_WORK REQUEST_
In the listing below, the answer starts at the line that has "プライバシーポリシー (351, 2554)" and stops after the line that has "関連記事参照 (337, 1113)"; please repeat that part exactly and nothing more.

_DATASET ENTRIES_
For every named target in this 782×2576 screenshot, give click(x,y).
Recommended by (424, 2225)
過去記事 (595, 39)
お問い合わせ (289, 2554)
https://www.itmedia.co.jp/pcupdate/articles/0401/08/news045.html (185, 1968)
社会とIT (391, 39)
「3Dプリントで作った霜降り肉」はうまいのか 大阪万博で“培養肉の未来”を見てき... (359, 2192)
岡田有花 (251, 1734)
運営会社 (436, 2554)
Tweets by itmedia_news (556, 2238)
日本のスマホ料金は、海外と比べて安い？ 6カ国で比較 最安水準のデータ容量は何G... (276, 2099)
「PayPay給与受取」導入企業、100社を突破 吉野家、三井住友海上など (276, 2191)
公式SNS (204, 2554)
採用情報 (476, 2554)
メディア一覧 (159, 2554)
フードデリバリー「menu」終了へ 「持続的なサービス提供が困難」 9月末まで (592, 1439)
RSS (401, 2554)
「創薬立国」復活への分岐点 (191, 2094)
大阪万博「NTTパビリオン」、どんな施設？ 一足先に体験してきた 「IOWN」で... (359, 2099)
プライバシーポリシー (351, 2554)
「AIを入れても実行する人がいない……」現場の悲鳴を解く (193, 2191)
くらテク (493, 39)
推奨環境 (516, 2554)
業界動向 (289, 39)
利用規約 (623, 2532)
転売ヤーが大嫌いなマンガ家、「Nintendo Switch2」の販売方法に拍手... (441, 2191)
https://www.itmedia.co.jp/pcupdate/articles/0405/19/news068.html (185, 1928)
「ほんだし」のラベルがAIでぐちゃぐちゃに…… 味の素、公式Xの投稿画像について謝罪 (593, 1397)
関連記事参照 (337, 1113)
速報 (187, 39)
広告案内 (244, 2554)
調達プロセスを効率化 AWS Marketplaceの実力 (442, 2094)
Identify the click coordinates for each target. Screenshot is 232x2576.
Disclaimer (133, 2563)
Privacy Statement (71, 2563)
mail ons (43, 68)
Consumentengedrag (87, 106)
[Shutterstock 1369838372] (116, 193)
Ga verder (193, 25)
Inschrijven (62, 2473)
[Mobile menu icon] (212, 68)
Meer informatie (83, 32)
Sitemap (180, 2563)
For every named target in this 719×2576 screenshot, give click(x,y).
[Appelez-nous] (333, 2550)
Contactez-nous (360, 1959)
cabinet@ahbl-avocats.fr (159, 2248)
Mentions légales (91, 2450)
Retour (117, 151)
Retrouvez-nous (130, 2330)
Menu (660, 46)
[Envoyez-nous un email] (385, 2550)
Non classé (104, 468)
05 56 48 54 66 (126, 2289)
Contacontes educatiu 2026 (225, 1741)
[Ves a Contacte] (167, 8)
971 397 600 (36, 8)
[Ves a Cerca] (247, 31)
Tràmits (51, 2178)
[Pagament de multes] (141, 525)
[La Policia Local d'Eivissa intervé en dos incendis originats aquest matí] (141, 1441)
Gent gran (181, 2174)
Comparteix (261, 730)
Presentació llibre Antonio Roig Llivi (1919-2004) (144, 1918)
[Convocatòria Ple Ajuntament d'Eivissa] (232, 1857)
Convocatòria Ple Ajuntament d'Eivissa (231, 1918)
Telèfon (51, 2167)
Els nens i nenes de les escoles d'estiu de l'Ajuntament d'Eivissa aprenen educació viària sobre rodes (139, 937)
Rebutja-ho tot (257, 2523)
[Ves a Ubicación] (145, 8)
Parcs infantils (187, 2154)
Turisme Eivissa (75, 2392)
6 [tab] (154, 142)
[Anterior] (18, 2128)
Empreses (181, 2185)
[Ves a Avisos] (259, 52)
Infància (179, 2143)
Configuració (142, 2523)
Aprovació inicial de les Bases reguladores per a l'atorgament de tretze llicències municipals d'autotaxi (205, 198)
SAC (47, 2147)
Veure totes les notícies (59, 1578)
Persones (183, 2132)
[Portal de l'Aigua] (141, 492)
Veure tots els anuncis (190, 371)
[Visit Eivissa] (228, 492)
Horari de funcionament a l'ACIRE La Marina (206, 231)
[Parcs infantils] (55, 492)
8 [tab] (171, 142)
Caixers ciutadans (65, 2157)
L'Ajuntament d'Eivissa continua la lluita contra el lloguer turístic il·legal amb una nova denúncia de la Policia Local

_PROBLEM SOLUTION_
プライバシーポリシー (351, 2554)
「AIを入れても実行する人がいない……」現場の悲鳴を解く (193, 2191)
くらテク (493, 39)
推奨環境 (516, 2554)
業界動向 (289, 39)
利用規約 (623, 2532)
転売ヤーが大嫌いなマンガ家、「Nintendo Switch2」の販売方法に拍手... (441, 2191)
https://www.itmedia.co.jp/pcupdate/articles/0405/19/news068.html (185, 1928)
「ほんだし」のラベルがAIでぐちゃぐちゃに…… 味の素、公式Xの投稿画像について謝罪 (593, 1397)
関連記事参照 (337, 1113)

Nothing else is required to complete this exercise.